Concentration of enzyme-dependent activation of PLC-β1 and PLC-β2 by Gα₁₁ and βγ-subunits

Differential regulation of PLC-β1 and -β2 by the G-protein α-subunit, Gα₁₁, and by G-protein βγ-subunits was studied utilizing recombinant PLC-β1 and -β2. Rat PLC-β1 and human PLC-β2 were purified after recombinant baculovirus-mediated expression in Sf9 cells. The catalytic properties of the purified recombinant isoenzymes were directly compared to PLC-β1 purified from bovine brain and PLC-β2 partially purified from HL60 polymorphonuclear neutrophils. The recombinant isoenzymes were indistinguishable from the native isoenzymes with respect to dependence of reaction velocity on bulk PtdIns(4,5)P₂ substrate concentration, pH, and free Ca²⁺ concentration.

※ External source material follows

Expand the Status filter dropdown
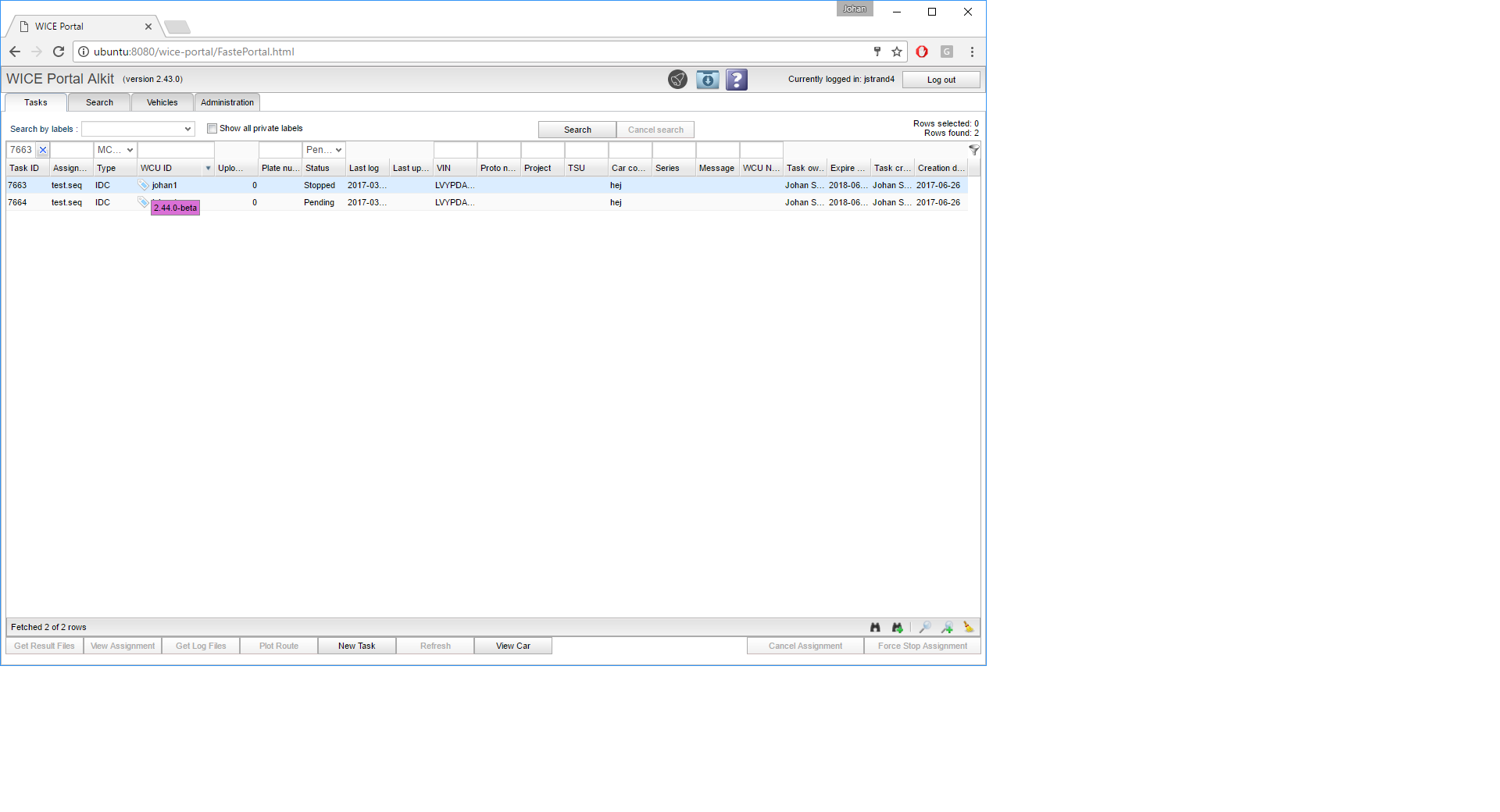Image resolution: width=1500 pixels, height=812 pixels. click(323, 150)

Marked AlF₄^t--dependent activation was observed upon reconstitution of rPLC-β1 with the G-protein α-subunit, Gα₁₁. Activation occurred with a concentration dependence on Gα₁₁ for activation and elevation in reaction velocity that was similar to that of native PLC-β1. In contrast, Gα₁₁ promoted only a small elevation in the catalytic rate of recombinant PLC-β2, which was also typical of the native isoenzyme. Maximal reaction rates with respect to PLC-β isoenzyme concentration were achieved and indicated that rPLC-β2 required 10-fold greater concentrations of both Gα₁₁ and of rPLC-β2 for activation than did rPLC-β1. rPLC-β1 and rPLC-β2 were also differentially regulated by βγ-subunits. This differential activation was not the result of different concentration dependencies on βγ-subunit for activation, but rather, the result of the greater degree to which the catalytic rate of PLC-β2 was elevated by βγ-subunits when compared to PLC-β1.